The Cooley family moves from the chaos of the city to the tranquility of a countryside village, where Mr. Cooley has just received a job offer from a company intending to build windmills for wind energy exploitation. However, the apparent pastoral tranquility conceals disturbing secrets: every night strange moans come from the forest, and a figure dressed in white seems to lurk near the Cooleys' farm. Initially, the newcomers think it is an attempt to intimidate an elderly lady who is opposing the construction of the windmills, but when they learn about the legend that looms over those woods, the conviction that the ghost of little Lucy Keyes wanders without peace begins to grow stronger.
Imagine a film you have surely seen.
A city family: he is a serious husband and loving father, she is a fascinating and somewhat tormented woman; together they raise two daughters, the youngest of whom seems to have an imaginary friend as soon as she steps into the new house. But a tragedy has recently marked the integrity of the family: a third daughter died, run over by a car while eating an ice cream and playing recklessly on the sidewalk, amidst the desperate screams of her mother who does not have time to reach her, and the tragedy repeats every night in the mother's nightmares.
You have already seen this film, right? But let's move on.

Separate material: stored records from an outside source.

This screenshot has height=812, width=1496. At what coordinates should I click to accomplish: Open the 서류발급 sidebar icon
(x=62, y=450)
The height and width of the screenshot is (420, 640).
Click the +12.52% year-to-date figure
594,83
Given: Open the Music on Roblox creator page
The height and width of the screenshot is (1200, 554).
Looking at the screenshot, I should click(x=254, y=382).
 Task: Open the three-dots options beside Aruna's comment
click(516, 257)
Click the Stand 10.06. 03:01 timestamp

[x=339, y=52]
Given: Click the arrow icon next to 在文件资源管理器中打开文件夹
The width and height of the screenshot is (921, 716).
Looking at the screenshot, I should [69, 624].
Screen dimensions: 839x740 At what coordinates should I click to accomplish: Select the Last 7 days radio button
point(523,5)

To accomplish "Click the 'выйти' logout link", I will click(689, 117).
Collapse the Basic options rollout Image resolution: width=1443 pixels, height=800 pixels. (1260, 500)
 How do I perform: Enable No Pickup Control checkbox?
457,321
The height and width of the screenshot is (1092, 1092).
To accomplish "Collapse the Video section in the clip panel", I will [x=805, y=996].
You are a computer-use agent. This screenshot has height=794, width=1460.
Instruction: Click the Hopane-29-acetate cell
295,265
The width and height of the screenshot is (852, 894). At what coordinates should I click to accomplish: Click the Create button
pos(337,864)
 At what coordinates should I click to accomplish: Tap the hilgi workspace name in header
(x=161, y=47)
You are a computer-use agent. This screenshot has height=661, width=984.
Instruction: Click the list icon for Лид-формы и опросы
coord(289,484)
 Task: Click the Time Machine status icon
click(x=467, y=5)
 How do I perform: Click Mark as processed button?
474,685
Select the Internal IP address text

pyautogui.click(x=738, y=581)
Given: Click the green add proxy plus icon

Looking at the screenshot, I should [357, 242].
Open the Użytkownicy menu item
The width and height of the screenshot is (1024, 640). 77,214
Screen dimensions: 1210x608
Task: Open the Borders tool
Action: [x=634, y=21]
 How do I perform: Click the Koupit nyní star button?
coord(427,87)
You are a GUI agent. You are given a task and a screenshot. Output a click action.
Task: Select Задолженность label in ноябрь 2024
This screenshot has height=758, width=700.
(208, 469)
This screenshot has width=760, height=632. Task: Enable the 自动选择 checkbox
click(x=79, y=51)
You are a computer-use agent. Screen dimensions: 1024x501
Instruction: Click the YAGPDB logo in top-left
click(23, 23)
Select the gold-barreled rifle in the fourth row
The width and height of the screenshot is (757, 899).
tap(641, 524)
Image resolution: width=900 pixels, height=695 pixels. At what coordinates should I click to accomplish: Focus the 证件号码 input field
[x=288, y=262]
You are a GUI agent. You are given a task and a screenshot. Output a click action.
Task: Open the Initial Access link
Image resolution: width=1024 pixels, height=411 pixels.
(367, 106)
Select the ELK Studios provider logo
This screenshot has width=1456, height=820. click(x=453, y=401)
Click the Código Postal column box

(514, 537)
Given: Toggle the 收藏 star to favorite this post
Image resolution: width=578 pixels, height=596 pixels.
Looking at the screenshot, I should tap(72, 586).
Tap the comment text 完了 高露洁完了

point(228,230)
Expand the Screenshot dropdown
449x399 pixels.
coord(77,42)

The little family moves into a house in the middle of the forest, and from the very beginning, the hostility of the villagers can be noticed: the old lady who does not want the landscape to be violated by the construction of windmills, who presents herself with prophetic words in the grocery store and outside the church, frightening Mrs. Cooley; the gruff neighbor with a redneck appearance who shovels manure from morning to night, threatens with a gun, and leaves disturbing animal carcasses around the house.
These characters and these characteristics remind you of something, right? Then comes the supernatural twist, and the symphony does not change.
Nighttime voices and ghostly figures that roam the woods, legends that tell of a child who got lost in the forest and never returned home, actions of the ancestors that reverberate on the present, a little corpse to find and give peace, a final twist telegraphed at least three-quarters of an hour in advance.
Well, this film that you have surely already seen, even if you haven't seen it yet, is "The Legend of Lucy Keyes," an incredible mishmash of trite and overused elements, stolen here and there from the greatest ghost movies of the last 30 years and mixed without inventiveness, to the point of creating an embarrassing sense of déjà vu.
Beyond the absolute lack of originality, which is already very serious in this feature film, "The Legend of Lucy Keyes" does not manage to stand out: the story takes too long to get to the heart of the matter, losing too much time describing characters that every horror movie viewer already knows perfectly; the pace is excessively slow, and the tension is lacking throughout the duration of the film. The complete absence of truly horrific or even remotely unsettling scenes is then a serious flaw for this type of film, which often manages to be remembered even just for a good atmosphere. John Stimpson, on the other hand, shoots with such emotional detachment that he manages to make everything so tired and heavy as to arouse in the spectator only a deep sense of boredom.
It is not understandable the presence of a first-rate cast. In the role of Jeanne Cooley, there is Julie Delpy ("Broken Flowers"; "Before Sunset"), while in the role of her husband Guy, there is Justin Theroux ("Mulholland Drive"; "Inland Empire"). In supporting roles, Mark Boone Jr. ("Batman Begins"; "30 Days of Night") and Brooke Adams ("The Deadly Spawn"; "The Dead Zone") appear. All actors of a certain caliber inexplicably involved in a bland little film of no relevance.
In short, one word is enough to describe "The Legend of Lucy Keyes": useless.